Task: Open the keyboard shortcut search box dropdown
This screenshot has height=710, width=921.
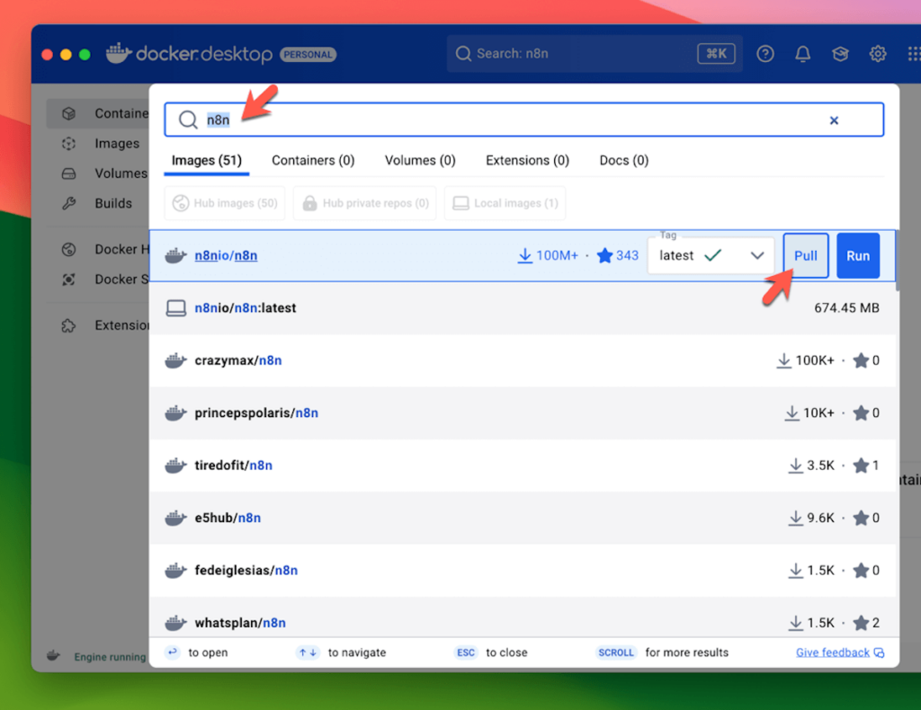Action: (716, 53)

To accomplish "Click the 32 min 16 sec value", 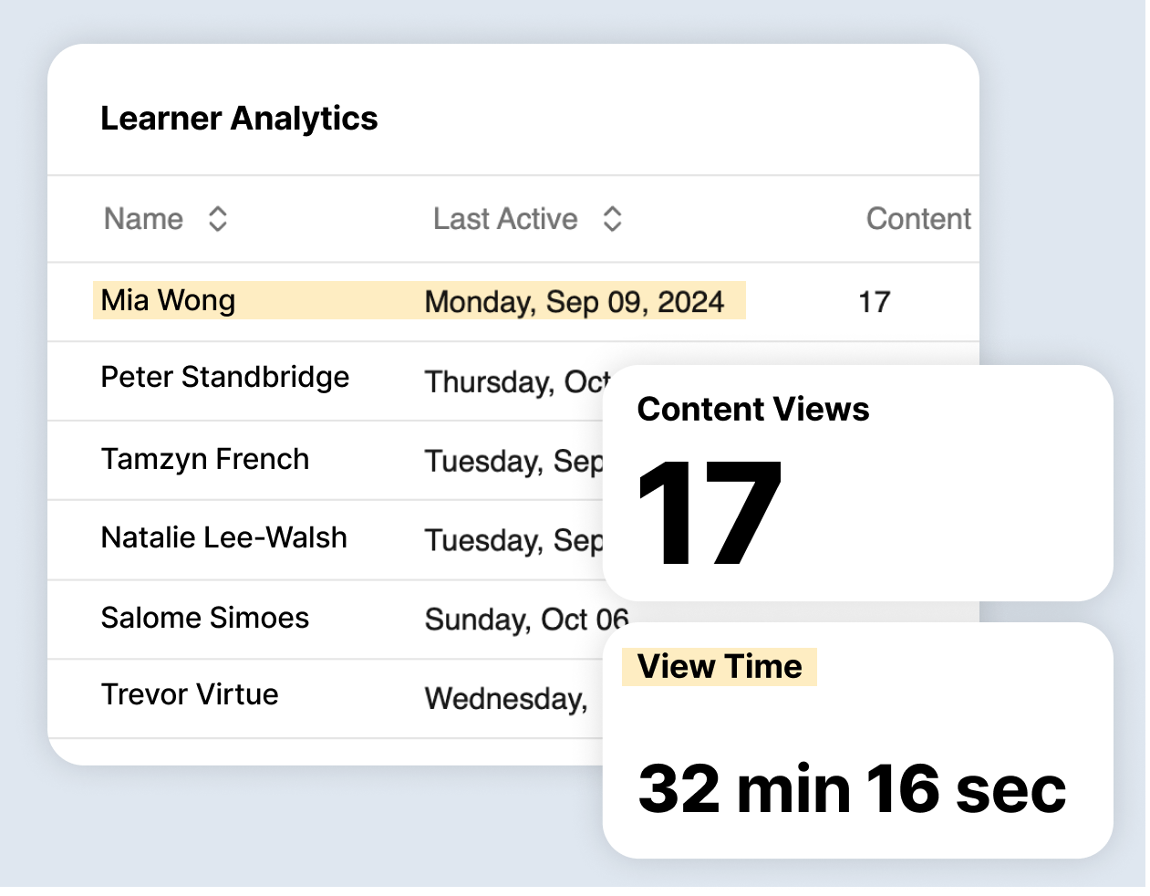I will tap(852, 788).
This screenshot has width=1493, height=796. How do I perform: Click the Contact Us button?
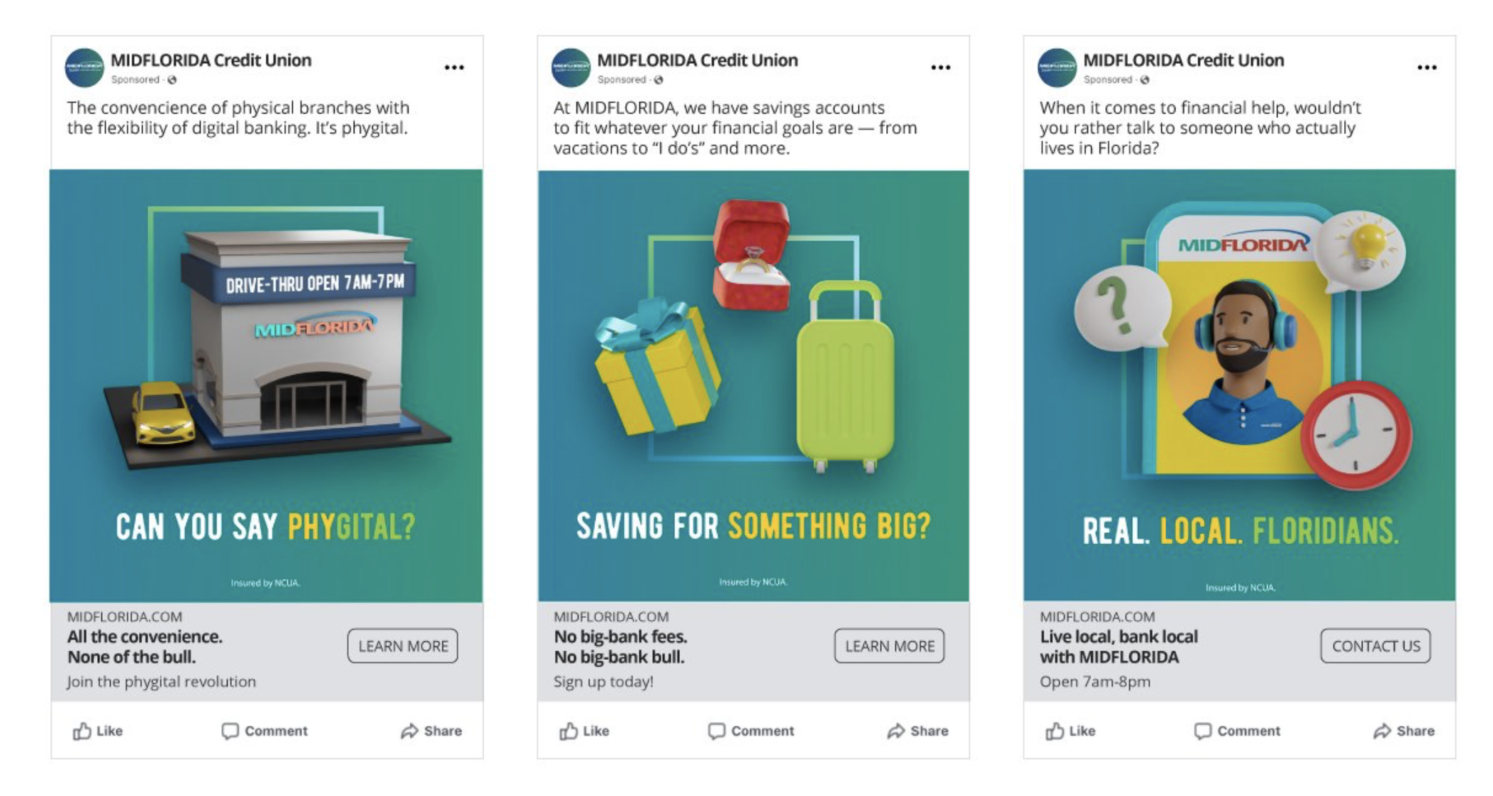pyautogui.click(x=1375, y=646)
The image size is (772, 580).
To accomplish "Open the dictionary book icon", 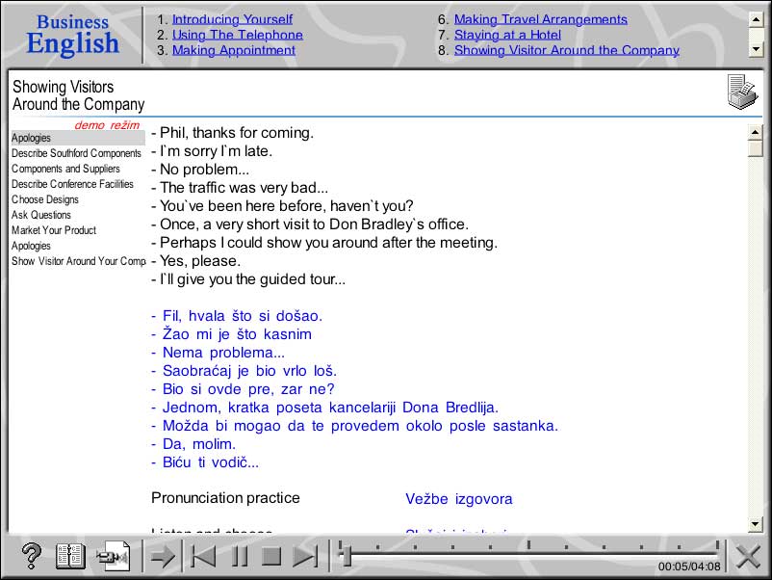I will point(69,556).
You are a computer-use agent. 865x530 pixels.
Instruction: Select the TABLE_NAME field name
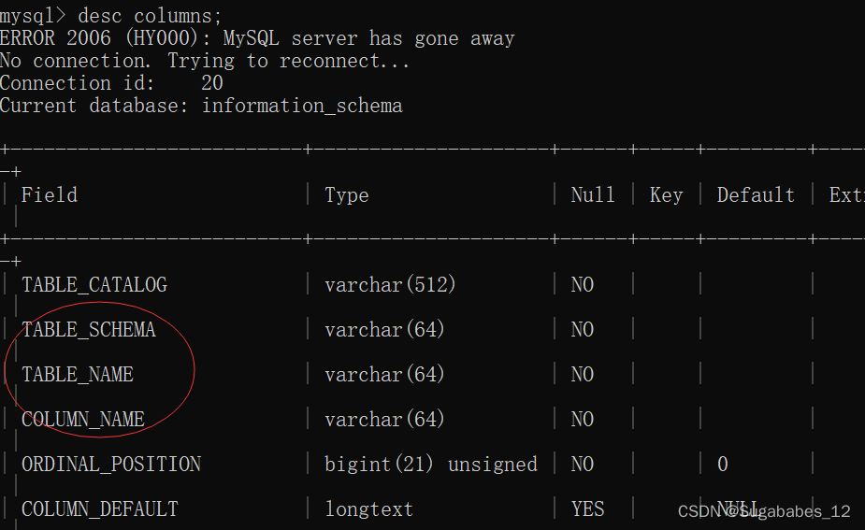tap(78, 375)
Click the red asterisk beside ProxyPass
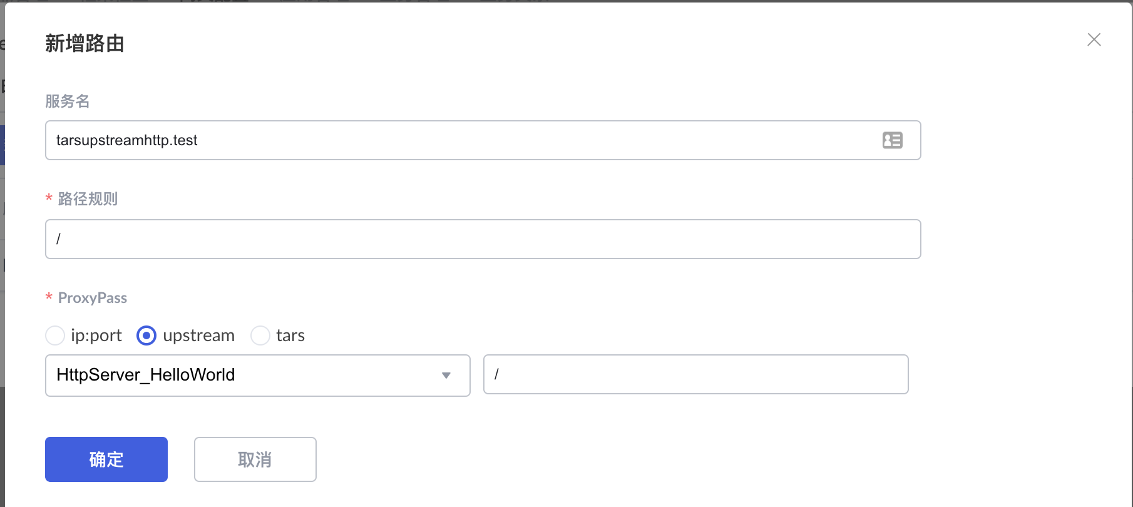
===
> _Task_:
Which lines run from the one containing "You are a computer-use agent. 865x530 pixels." to the end of the entries above? Write them out exactly, leaving out every picture.

> _Answer below_:
You are a computer-use agent. 865x530 pixels.
Instruction: Select the TABLE_NAME field name
tap(78, 375)
Click the red asterisk beside ProxyPass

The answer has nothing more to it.